關於 perl.com 域名被劫走這件事

目前一切已經復元，brain d foy 寫了一篇完整的文章報告此事始末: The Hijacking of perl.com

基本上看來是只有網域本身因為某個原因，被轉移到他人名下，然後在一月下旬 DNS 修改開始生效後，大家才開始注意到。網站內容等其他部分似乎是沒被侵入。

依這兩段文字，起因似乎是入侵者用偽造文書的方式去取信於 Network Solution (原註冊商)，成功修改網域所有權人資訊後，又兩次轉移了註冊商。事後查起來，這轉移或許在去年九月就發生了，而且受害者應該還有不少人，不只 perl.com 一個網域：

This part veers into some speculation, and Perl.com wasn’t the only victim. We think that there was a social engineering attack on Network Solutions, including phony documents and so on.

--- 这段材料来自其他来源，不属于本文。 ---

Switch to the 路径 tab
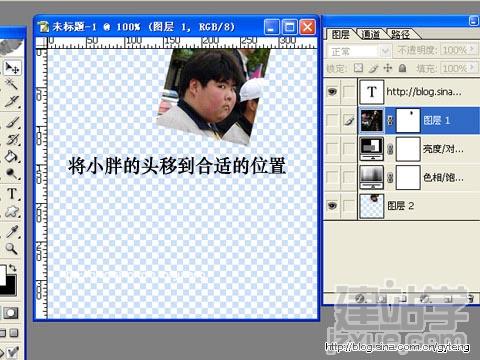The image size is (480, 360). click(x=400, y=34)
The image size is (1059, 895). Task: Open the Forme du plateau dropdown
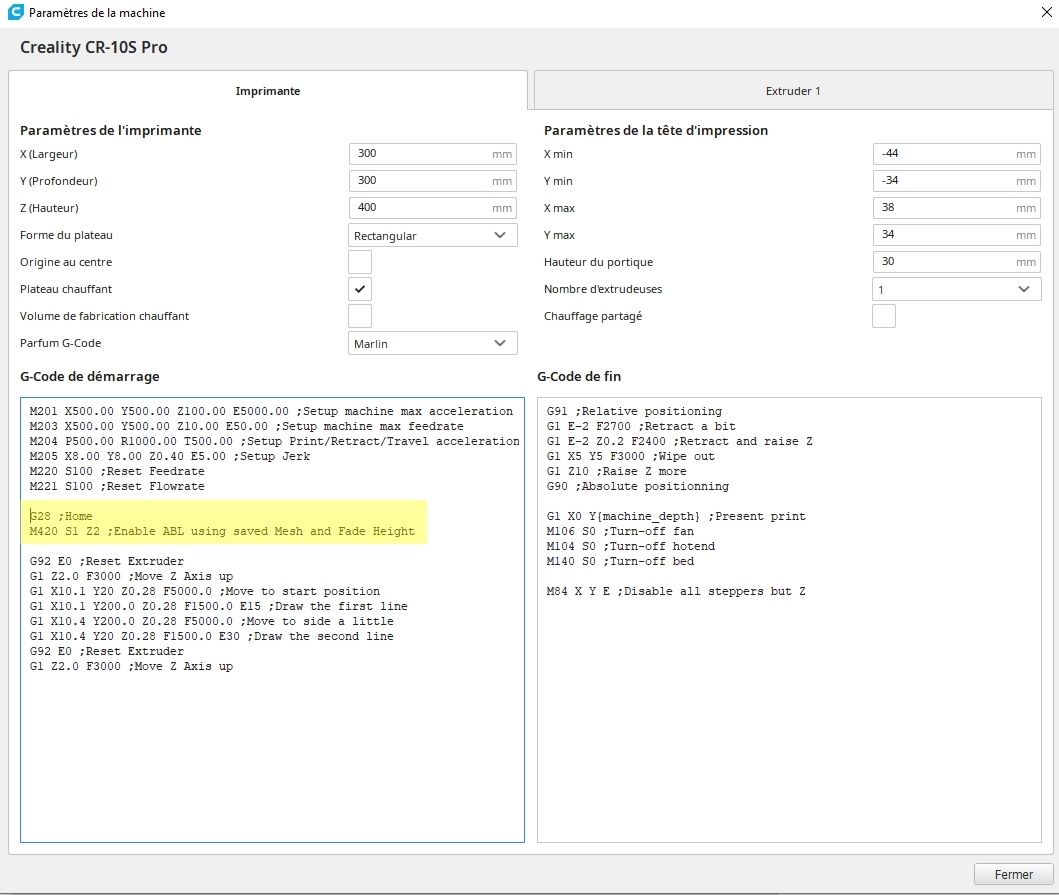[x=433, y=235]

There’s no reason for Network Solutions to reveal anything to me (again, I’m not the injured party), but I did talk to other domain owners involved and this is the basic scheme they reported.

John Berryhill provided some forensic work in Twitter that showed the compromise actually happened in September. The domain was transferred to the BizCN registrar in December, but the nameservers were not changed. The domain was transferred again in January to another registrar, Key Systems, GmbH. This latency period avoids immediate detection, and bouncing the domain through a couple registrars makes the recovery much harder.

但看來註冊商的轉移並不是立刻發生，依 ICANN 規定有個 60 天鎖定期。如果哪天自己網域的持有人資訊突然變了，或許就表示已經被劫走了。但在這 60 天內要恢復原狀或許比較簡單一些。

看來得有事沒事就查一下 whois。